Символическая функция и прежде всего символ отрицания (слова «нет», «не») вводят необратимость и конечность посредством своей принципиальной неполноты и нечистоты. Речь идет о «явлении бытия в форме небытия» [35].
При этом важно понимать (говоря уже от собственного лица, а не повторяя Ипполита), что необратимость здесь относительная и о чисто линейном характере символического времени говорить нельзя. Психоанализ как раз показал ретроактивность (NachtrЯglichkeit) субъективного опыта. Направленный характер суждения не означает наличия в прошлом некоего первичного, чистого утверждения. Оно проецируется в прошлое задним числом. В логике время предстает одновременно и как обратимость, и как необратимость. Отрицание нужно мыслить как попытку обращения и возврата, а его неизбежную неудачу и незавершенность — как залог необратимости. Время есть тогда принцип неполной обратимости . Именно поэтому слово «революция», в его двусмысленности (слово, означающее полный оборот и возврат, стало означать необратимое событие), касается фундаментальной структуры человеческой истории. Введение термина «революция» в современный политический дискурс в России есть введение отрицательного символа, символизация невозможной возможности события.
Следствие 1: Чистое отрицание (самоидентичное отрицание, не смешанное с утверждением) немыслимо и невозможно.
Следствие 2: Невозможно абсолютное, полностью удавшееся отрицание. Так как такое отрицание уничтожит свой предмет и вместе с ним само себя. Если в мире произойдет полное отрицание чего-либо, то мы просто никогда о нем не узнаем и должны будем забыть о бывшем предмете отрицания.
Принципиальная неполнота отрицания — одно из ключевых положений психоанализа. Фрейд различает четыре вида отрицания: вытеснение (VerdrКngung), запирательство, или денегация (Verneinung), непризнание (Verleugnung) и отвержение (Verwerfung). Все это — символические отрицания, бессильные полностью стереть свой объект. Самое радикальное из них — Verwerfung, отвержение, — добивается полного стирания сцены из символического, но только чтобы, по выражению Лакана, «вернуться в качестве реального». Фрейд замечает, что любое психическое отрицание является метафорой физического изгнания и разрушения. Тем не менее ясно, что в физическом смысле полное отрицание тоже невозможно и что вне символического мир бессмертен и неразрушим. Смертно только то, что имеет имя. Но в то же время своим именем человек (и любой названный предмет) переживает собственную смерть и ведет посмертное полусуществование в памяти. Подобное посмертное существование далее уже нечувствительно к отрицанию. Поэтому вещи и события «под знаком отрицания» формируют бессознательное: знание, не знающее, что оно знает, знание вопреки суждению.
Следствие 3: Отрицание паразитирует на утверждении и поэтому латентно (внимание сосредоточено на отрицаемом утверждении, а не на акте отрицания).

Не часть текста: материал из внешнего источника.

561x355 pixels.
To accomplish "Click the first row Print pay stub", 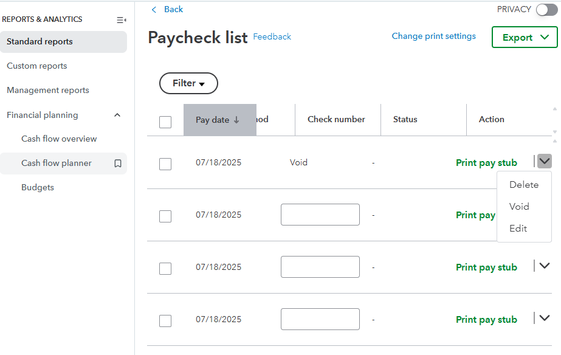I will 486,163.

Следствие 4: Асимметрия утверждения и отрицания вводит в логику возможность мыслить однонаправленное (асимметричное) время, в противоположность изоморфному пространству.
2. В то же время язык и его логика могут быть представлены как структура обратимых операций. Именно таков образ языка — в отличие от речи — в простейшей версии структурализма (система бинарных оппозиций). Нетрудно видеть, что в таком языке отрицание будет тоже позитивно, а его отрицательность относительна (как действие и противодействие в ньютоновской физике). Два отрицания будут равны утверждению, то есть их суммарный эффект будет сводиться к нулю. Обратимая структура вносит в мир отношения баланса и обмена, например право с его принципом равной компенсации (lex talionis).
Эта структура не скрывает собственной фиктивности. Она чисто пространственна и поэтому неадекватна по отношению к временному, конечному миру — и в первую очередь к самому языку, в аспекте, который Соссюр называл речью . Смерть врага не воскрешает друга. Отрицать высказанное кем-то утверждение значит еще раз повторять его уже с обратным знаком. Отрицая утверждение, я не отрицаю (а наоборот, повторяю) сам акт его высказывания . При этом надо отметить, что язык не существует вне своего применения — а значит, структуры обратимости (то есть, по Соссюру, собственно «язык») применяются , идут в ход в самой речи и вообще во всех человеческих практиках, поскольку они символически структурированы.
3. Итак, внутри самого языка, внутри символической сферы, есть внутреннее несоответствие между точкой зрения обратимости и необратимости отрицания. Мы видели, как Витгенштейн переходит от первой из них ко второй, в акте иронической цензуры.